__Stored data__

* * * * * * * * *

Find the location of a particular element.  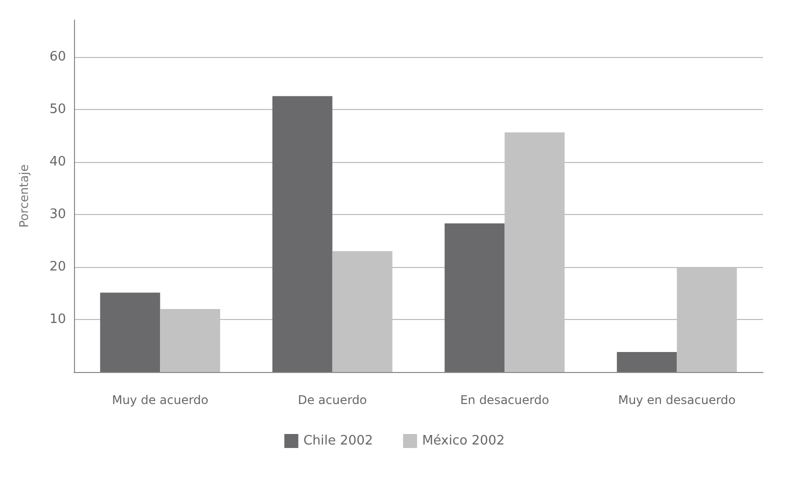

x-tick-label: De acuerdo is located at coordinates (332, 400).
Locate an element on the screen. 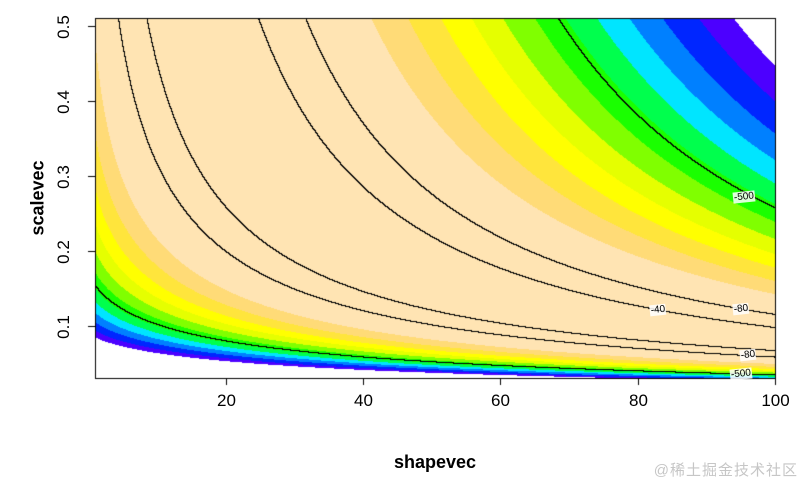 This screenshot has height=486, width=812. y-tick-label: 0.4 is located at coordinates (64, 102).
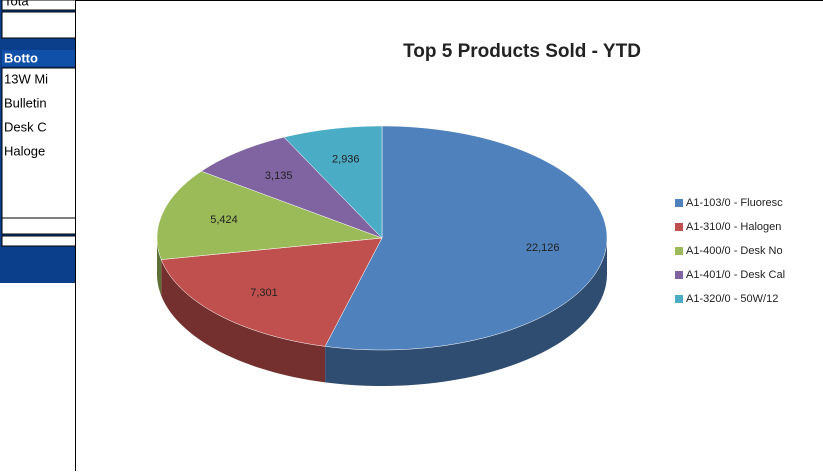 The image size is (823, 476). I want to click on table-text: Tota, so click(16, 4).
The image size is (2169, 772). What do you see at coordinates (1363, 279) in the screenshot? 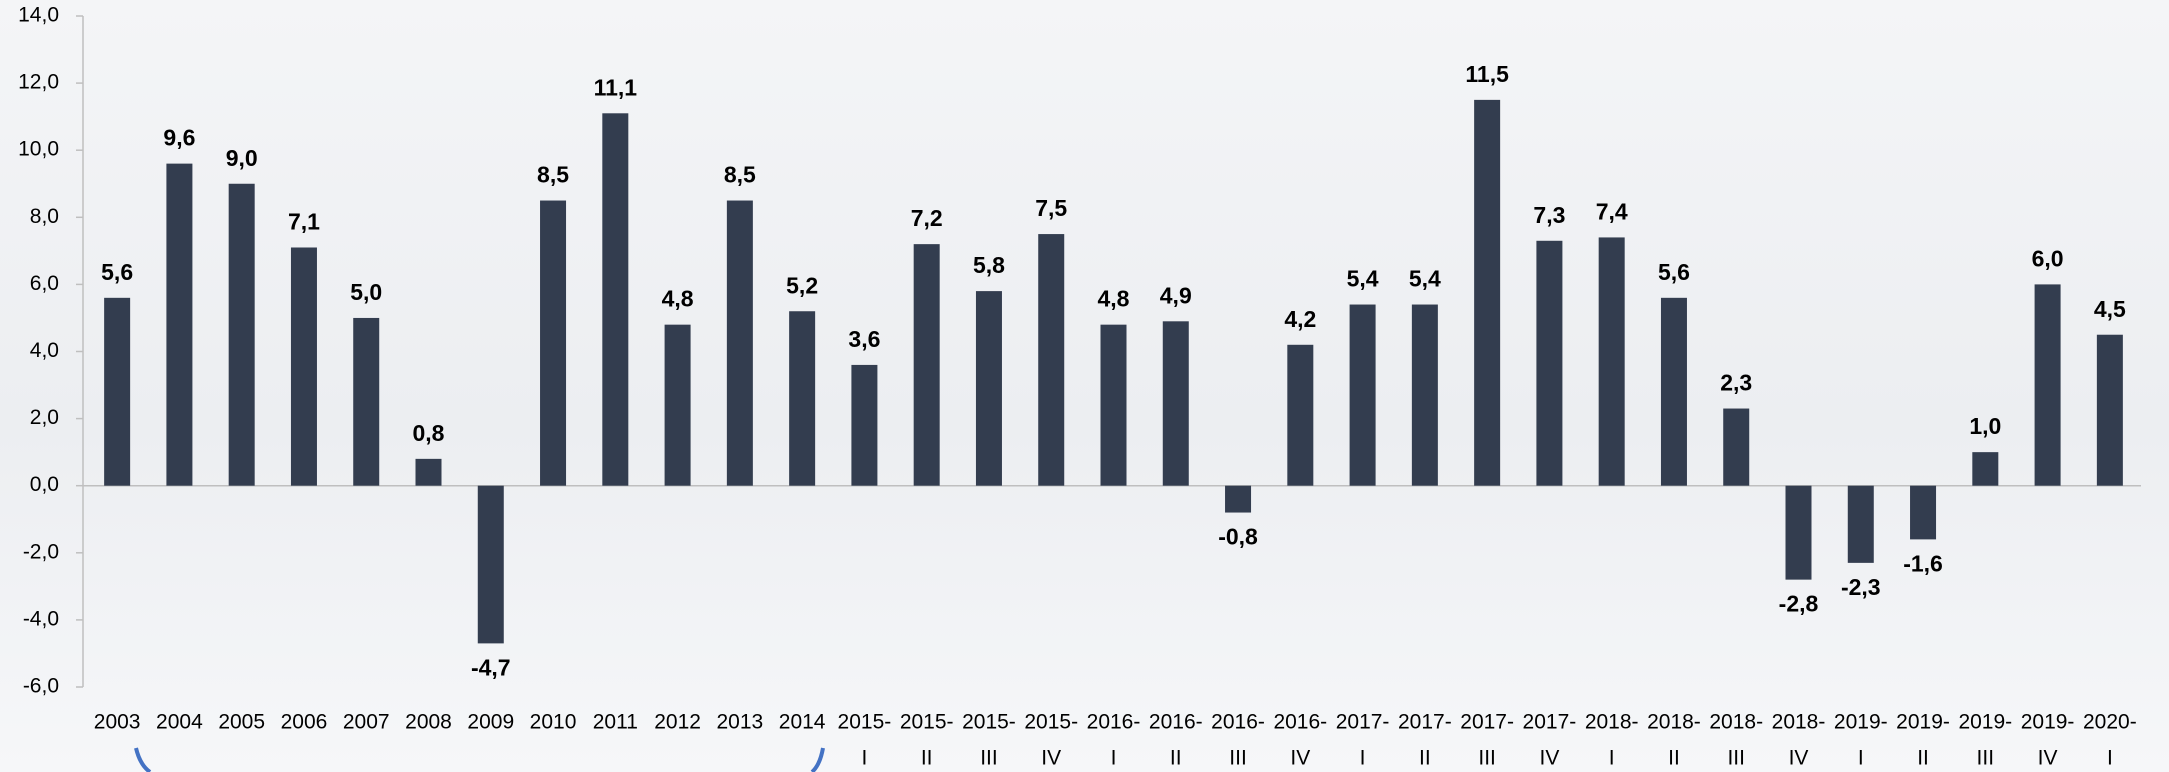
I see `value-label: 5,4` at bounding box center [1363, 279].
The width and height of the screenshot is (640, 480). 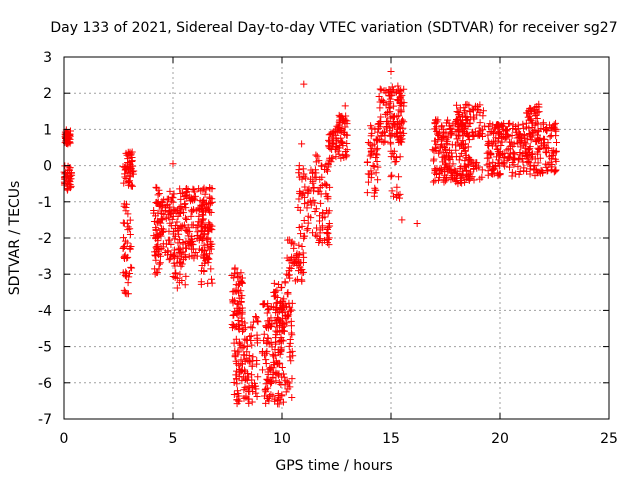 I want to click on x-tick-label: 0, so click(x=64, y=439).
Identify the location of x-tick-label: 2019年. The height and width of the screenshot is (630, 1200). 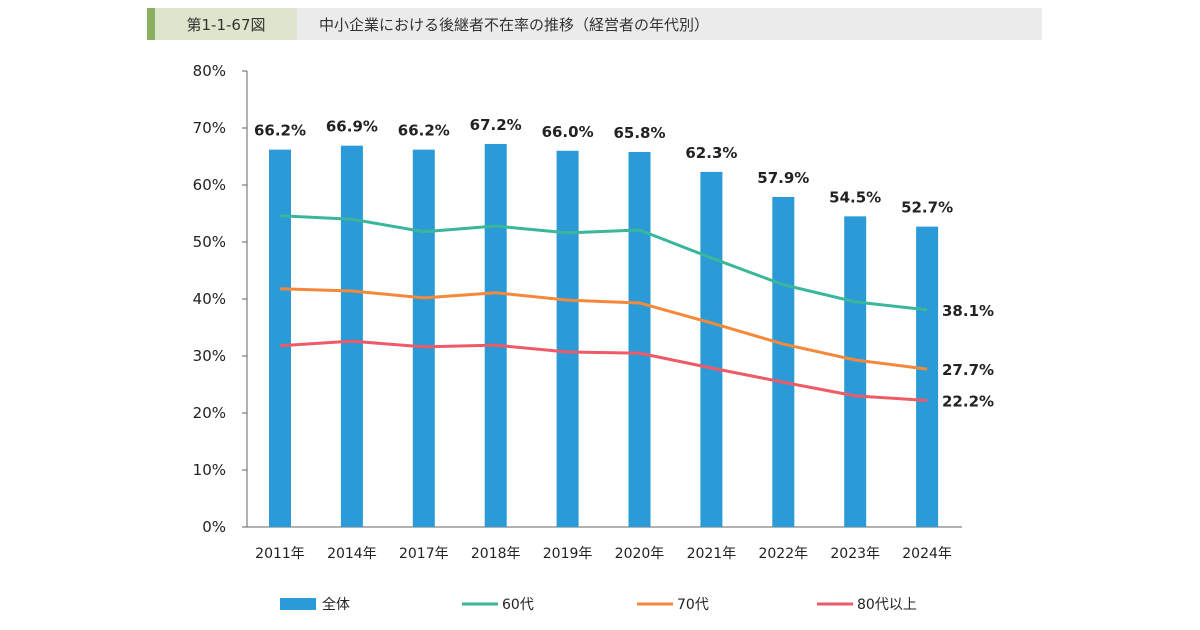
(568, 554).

* * * * * * * * *

Update the lines starting with the one containing "Identify the location" and going on through the end of the stored data, replacing "screenshot" with "image" and keeping everything else the same. Omit the pictures from your answer.

__Written solution__
Identify the location of x-tick-label: 2019年. The height and width of the image is (630, 1200). 
(568, 554).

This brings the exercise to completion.